Ma a lui e agli altri grilli parlanti, noi Pinocchi preferiamo tirare il martello per metterli a tacere. Profeti di sventura! La natura, affiancata dalla tecnica, troverà le giuste soluzioni. E tutto tornerà a posto, per l’eternità. Già, l’ignoranza, la superbia e il delirio di onnipotenza cavalcano assieme nel deserto dell’Antropocene.
Qualche precipitazione ci conforta. Dai, i fiumi, i laghi, i torrenti, gli invasi, si riempiranno quanto basta. “Che dice la pioggerellina di marzo, che picchia argentina sui tegoli vecchi del tetto, sui bruscoli secchi dell’orto, sul fico e sul moro ornati di gemmule d’oro? Passata è l’uggiosa invernata, passata, passata! Ciò canta, ciò dice; e il cuor che l’ascolta è felice”. Angelo Silvio Novaro pubblicò questa tenera filastrocca nel 1930. Era nato a Diano Marina, in provincia di Imperia.
Quali rime comporrebbe oggi assistendo alla disidratazione della sua amata Liguria? Il lago artificiale del Brugneto ha cinque milioni in meno di metri cubi rispetto allo stesso periodo di un anno fa.
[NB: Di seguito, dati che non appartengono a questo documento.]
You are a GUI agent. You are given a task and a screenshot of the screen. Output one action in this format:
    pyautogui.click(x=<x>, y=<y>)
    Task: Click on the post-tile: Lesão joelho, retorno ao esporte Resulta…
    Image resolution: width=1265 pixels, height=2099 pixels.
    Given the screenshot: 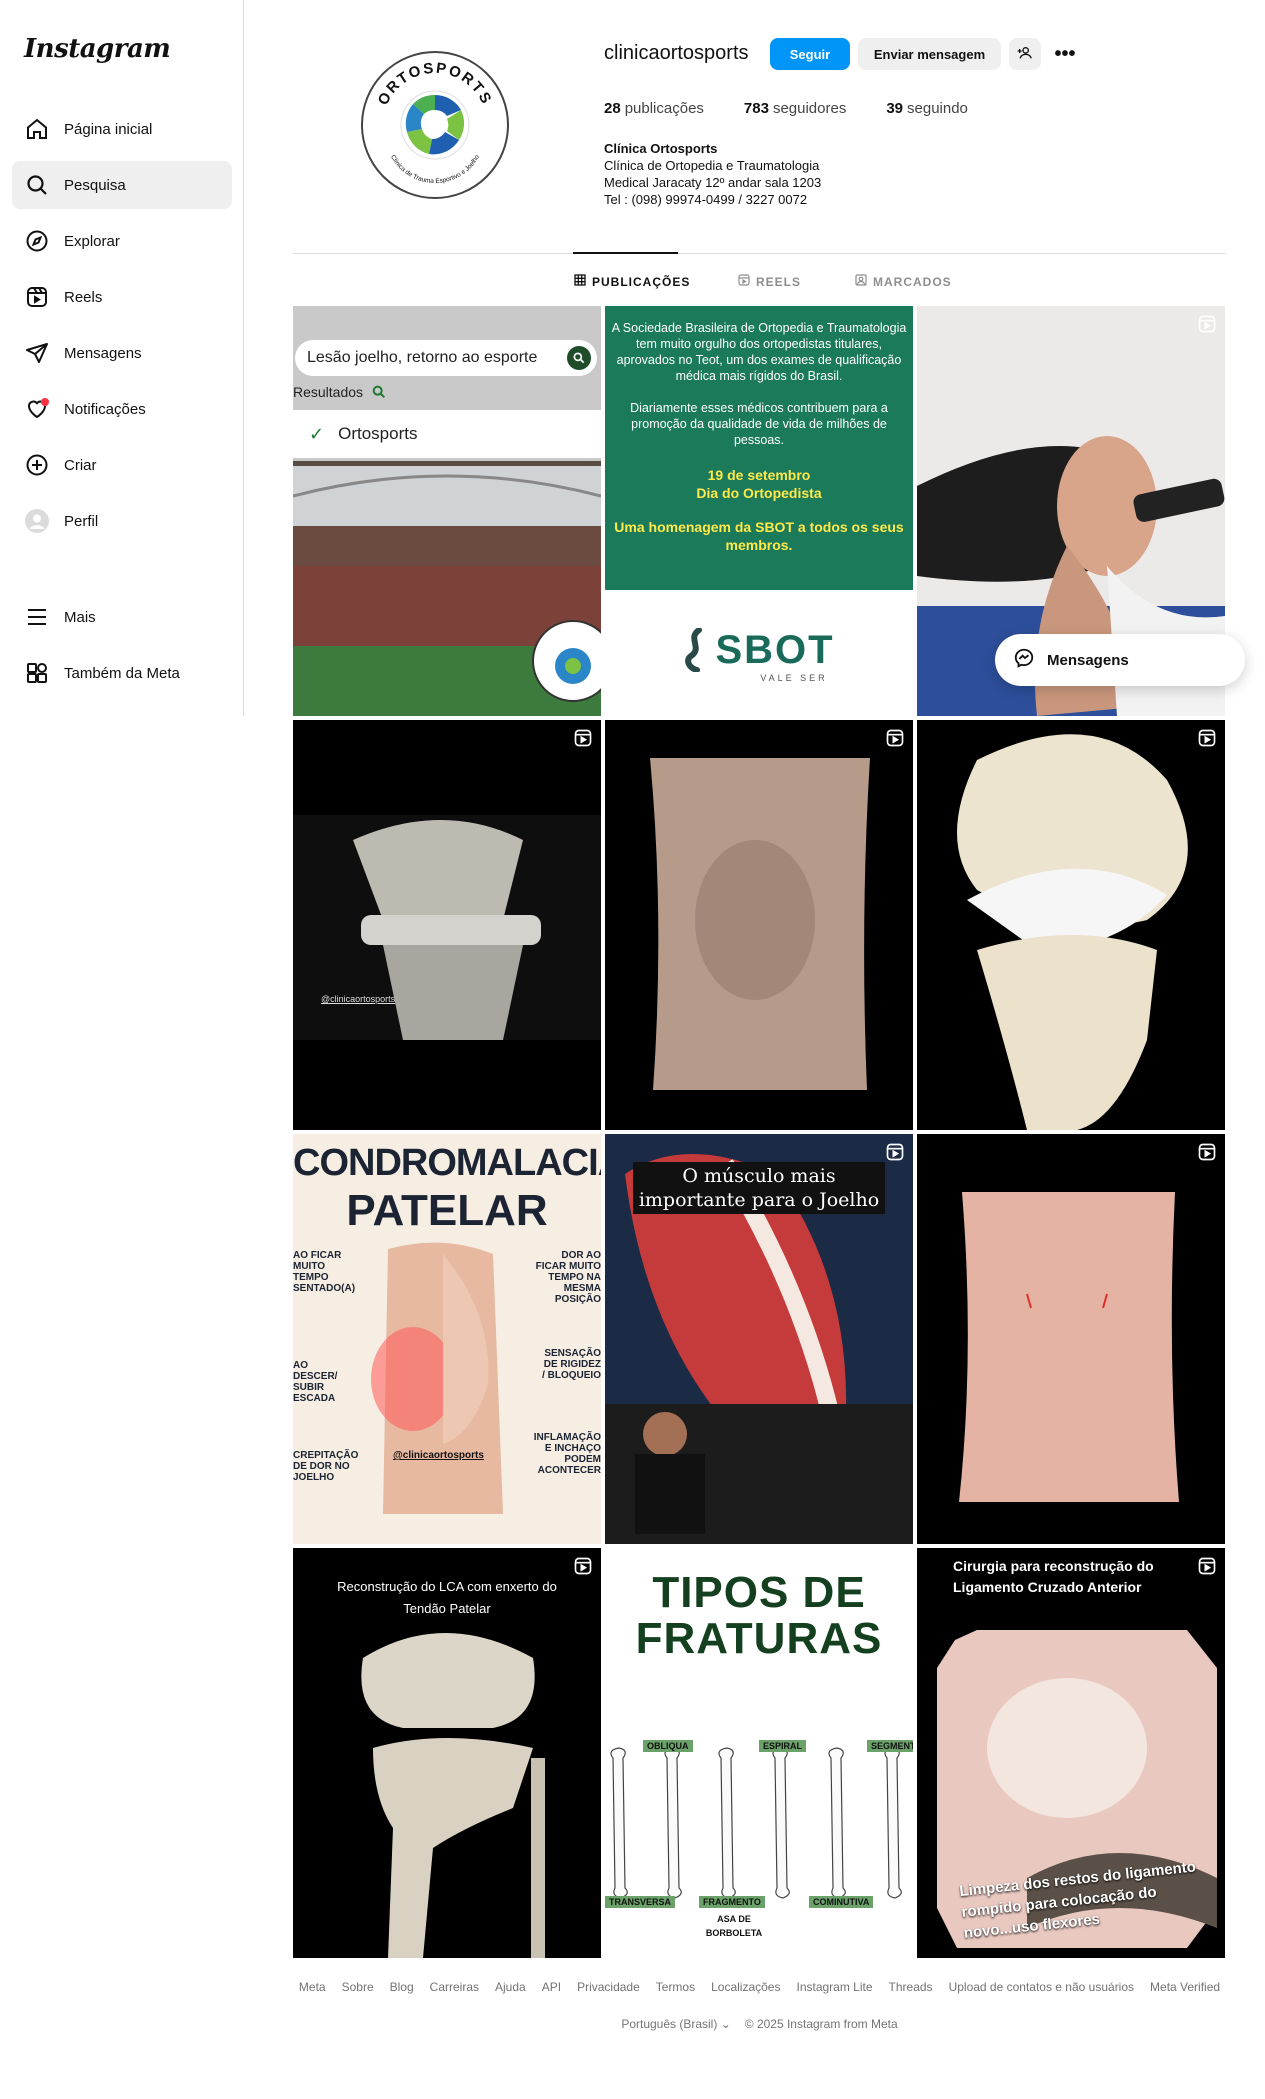 What is the action you would take?
    pyautogui.click(x=447, y=511)
    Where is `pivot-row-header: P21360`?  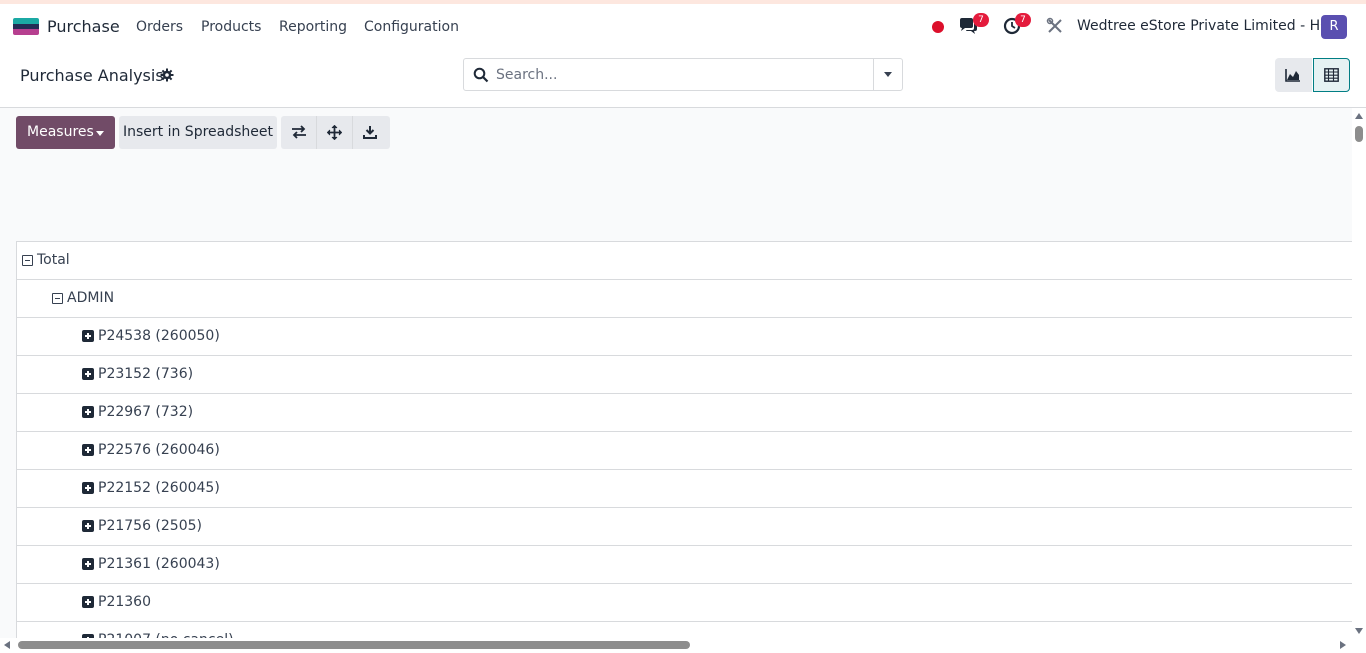 pivot-row-header: P21360 is located at coordinates (116, 602).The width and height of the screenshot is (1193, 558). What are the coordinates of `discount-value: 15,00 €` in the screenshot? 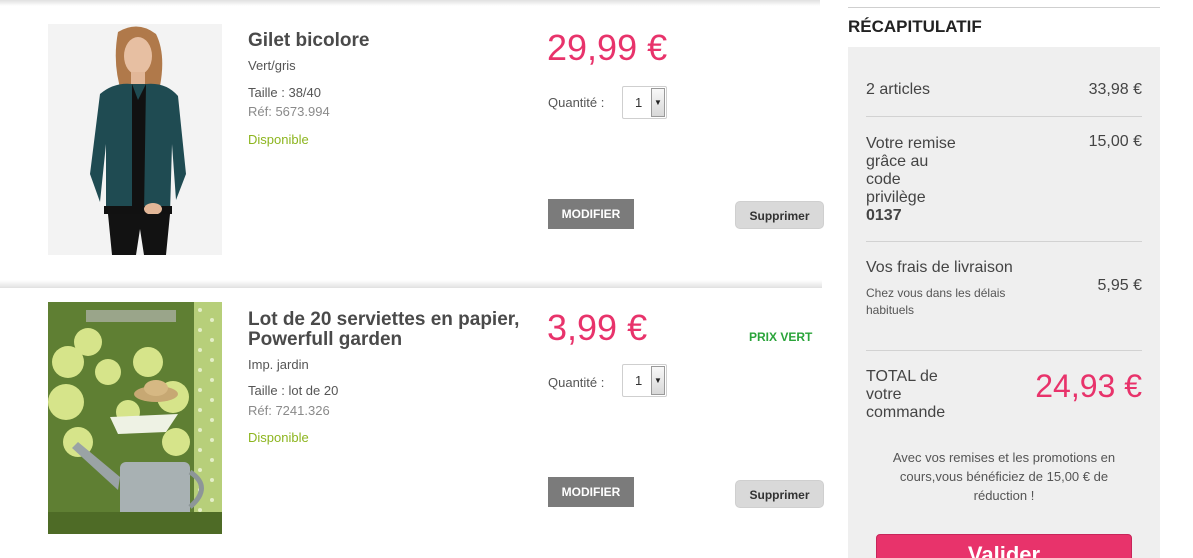 It's located at (1115, 142).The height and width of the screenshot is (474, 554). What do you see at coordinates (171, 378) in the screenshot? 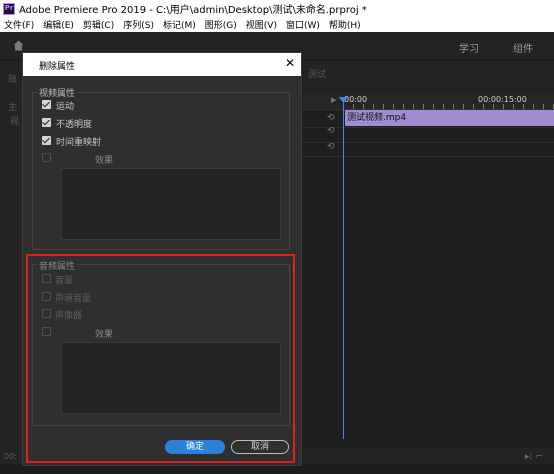
I see `audio-effects-list` at bounding box center [171, 378].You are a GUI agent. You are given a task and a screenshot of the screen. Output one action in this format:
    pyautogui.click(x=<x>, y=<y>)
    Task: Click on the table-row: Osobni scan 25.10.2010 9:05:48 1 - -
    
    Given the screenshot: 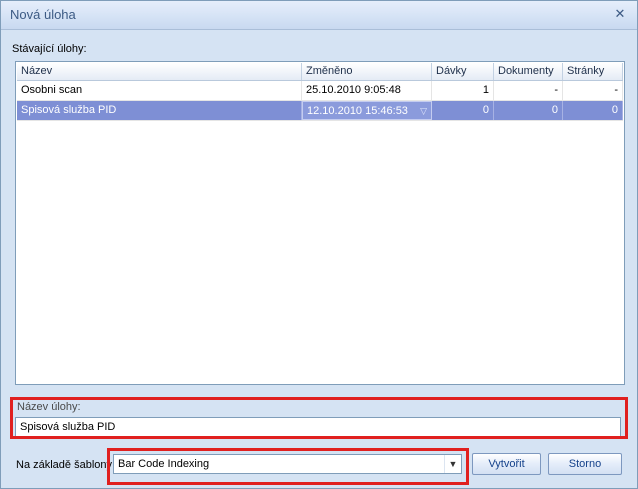 What is the action you would take?
    pyautogui.click(x=320, y=91)
    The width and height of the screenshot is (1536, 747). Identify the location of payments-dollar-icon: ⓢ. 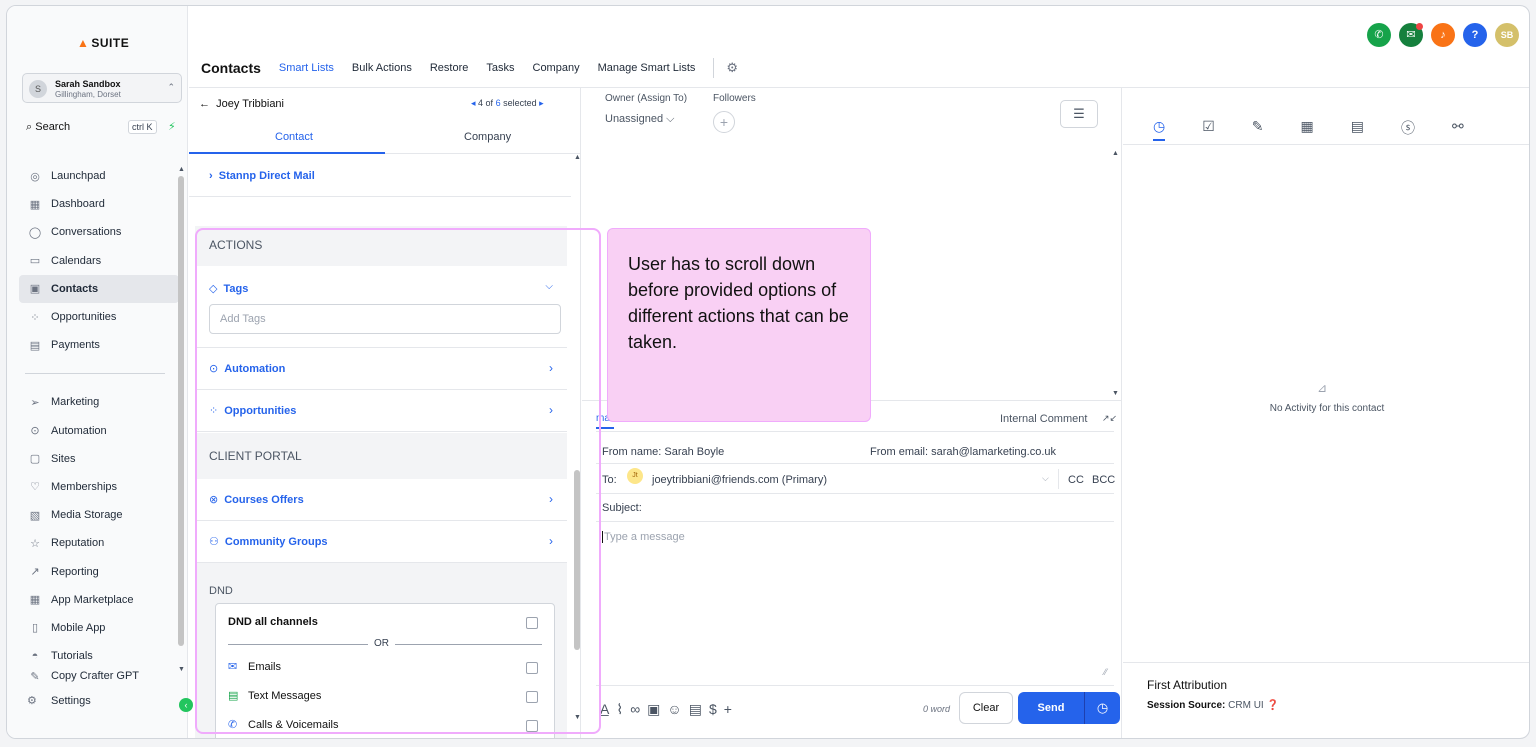
(1408, 130).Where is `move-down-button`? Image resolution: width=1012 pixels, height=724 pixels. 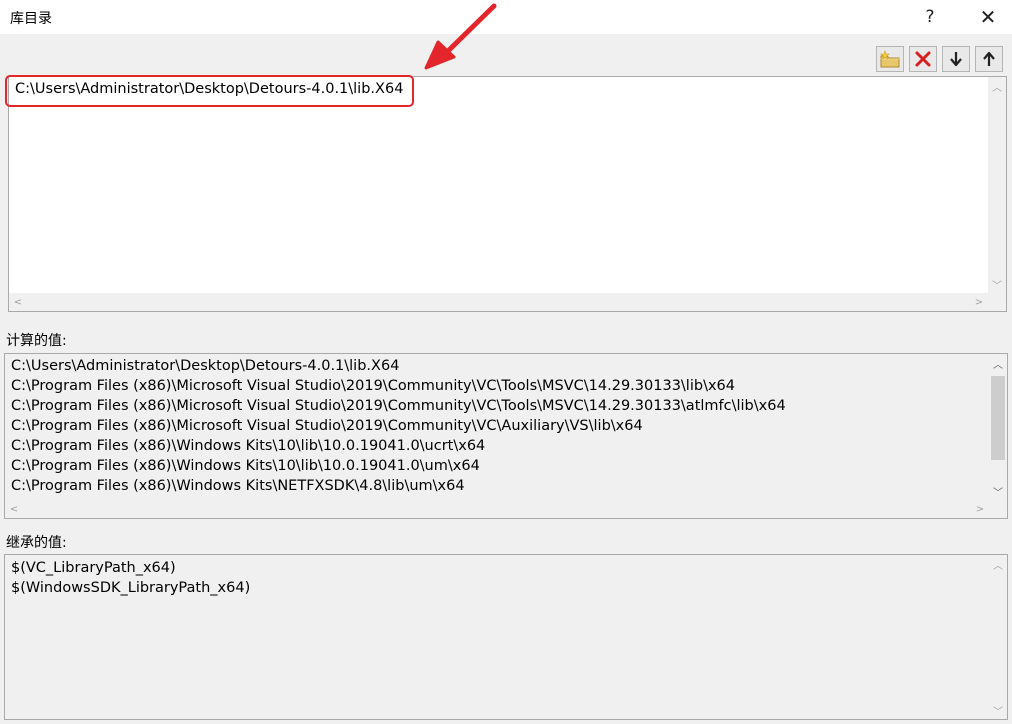
move-down-button is located at coordinates (956, 59).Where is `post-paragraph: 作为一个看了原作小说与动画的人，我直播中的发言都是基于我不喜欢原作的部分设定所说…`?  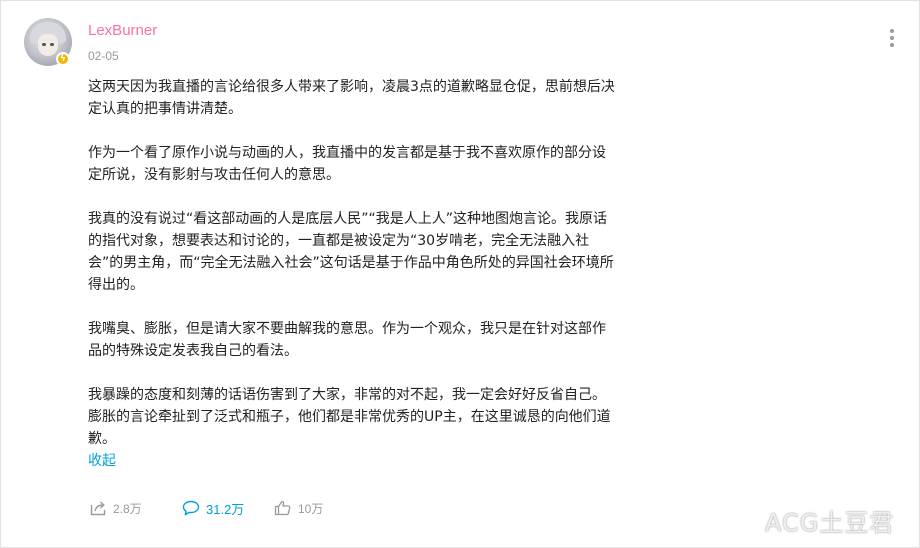 post-paragraph: 作为一个看了原作小说与动画的人，我直播中的发言都是基于我不喜欢原作的部分设定所说… is located at coordinates (347, 164).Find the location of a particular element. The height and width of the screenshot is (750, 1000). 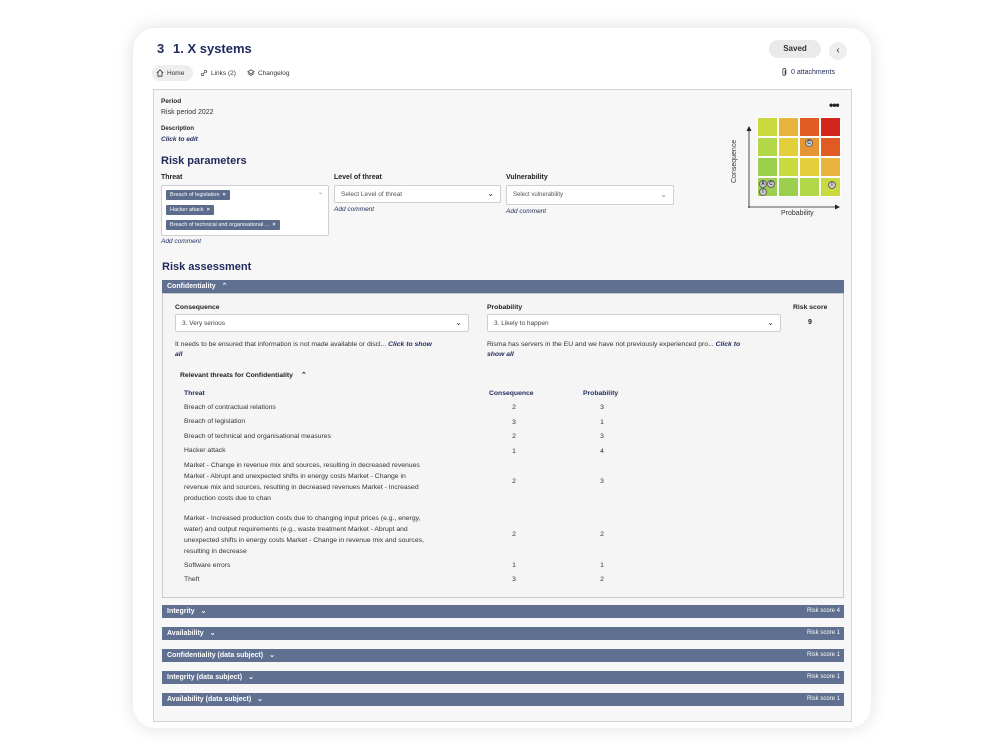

È in pratica già sceso ai livelli della scorsa estate e le precipitazioni dei prossimi giorni, prevede il Secolo XIX, non basteranno certo per far cessare l’ allarme.
Le altre Regioni non stanno meglio. Il Po, al ponte della Becca, in provincia di Pavia è arrivato addirittura a meno 3,3 metri rispetto allo zero idrometrico (il riferimento convenzionale di normalità). Il lago di Garda e il Maggiore hanno percentuali di riempimento del 39 per cento e quello di Como appena del 21 per cento. L’Anbi, l’associazione nazionale dei consorzi di bacino, mette in guardia: “Dati alla mano è lecito ritenere che per almeno tre milioni e mezzo di italiani, l’acqua del rubinetto non può più essere data per scontata”.
Il governo, bontà sua, annuncia un tavolo di confronto. Forse verrà nominato un commissario ad hoc. I fossi sono aridi ma pieni di proclami e del senno di poi.
Con il loro ticchettio, poco possono le pioggerelline di marzo. Per ripristinare l’equilibrio idrico, ci vorrebbero cinquanta giorni di continuo diluvio, sostengono gli esperti.
Il vecchio Nana sapeva che nemmeno le danze della pioggia servono. Perché anche Manitou nulla può di fronte all’idiozia degli uomini.
Resteranno solo due o tre sorgenti. Poi il mondo sarà fatto da capo. Coloro che sono stati indiani saranno bianchi, e noi che siamo stati bianchi saremo indiani.